TASK DETAILS
Could you copy the Darren Aronofsky post from the words "I. π (1998)" through "VIII. mother! (2017)", renaming "Noah" to "NOAH" wherever it occurs?

Showing posts with label Darren Aronofsky. Show all posts
Showing posts with label Darren Aronofsky. Show all posts

Sunday, September 7, 2025

Love you. Go Giants.


CAUGHT STEALING

2025
Directed by Darren Aronofsky
Written by Charlie Huston (based on the novel by Huston)

Spoilers: moderate

Wednesday, January 3, 2018

Darren Aronofsky, part IX: Darren Aronofsky

I. π (1998) II. Requiem For a Dream (2000) III. Below* (2002) IV. The Fountain (2006) V. The Wrestler (2008) VI. Black Swan (2010) VII. Noah (2014) VIII. mother! (2017)

For a brief little while, Darren Aronofsky was something close to the predominant force in the indie scene.  Exploding out of nowhere in 1998—"nowhere" being only imperfectly synonymous, I suppose, with "Harvard University" and "the American Film Institute"—the 28 year old came to Sundance with Pi and got himself a shiny Best Director award.  Two years later, Requiem For a Dream made an even more enormous impression (almost two decades on, I can't remember which I saw first, though I would bet it was Requiem), and, with those two films under his belt, Aronofsky had found the theme that would power the larger part of his career.  Amongst his fellows, he was one of the few true-born artists, in the deep sense of the term; and, as an artist, he had an obsession.  That obsession, of course, was obsession.

In turn, he would look at different kinds of obsession and always—every time—find the same thing: the mathematician, searching for the master equation of the universe, and finding destruction; the addict, searching for happiness, and finding misery; the scientist, searching for immortality, and finding death; the wrestler, searching for a family, and finding strangers.  Aronofsky reckoned with the hunger and beauty of obsession, but only on his fifth try, did he permit his obsessive the mercy of a happy end to her struggles, with the ballerina, searching for perfection, and finding perfection—though, once again, solely in annihilation.  (I guess it's true what they say about happy endings: Black Swan remains Aronofsky's most profitable effort by an egregious margin.)

Those five films, implicitly or (more often) explicitly, were about humans striving for knowledge and grace, and, therefore, to either join God in His Heaven, or to have a taste of His power and glory.  It's possible that the only filmmaker in the English language who might be more in awe of creation's mystery, and (unless I'm mistaken) the only other English-language filmmaker able to communicate that awe with anything like the same level of artistry, is that pantheist pseudo-Christian, Terrence Malick.

STORED DATA
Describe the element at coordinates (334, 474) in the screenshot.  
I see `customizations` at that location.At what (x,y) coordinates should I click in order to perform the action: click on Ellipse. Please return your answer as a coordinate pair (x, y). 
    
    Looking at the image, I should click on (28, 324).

ANSWER SECTION
I. π (1998) II. Requiem For a Dream (2000) III. Below* (2002) IV. The Fountain (2006) V. The Wrestler (2008) VI. Black Swan (2010) VII. NOAH (2014) VIII. mother! (2017)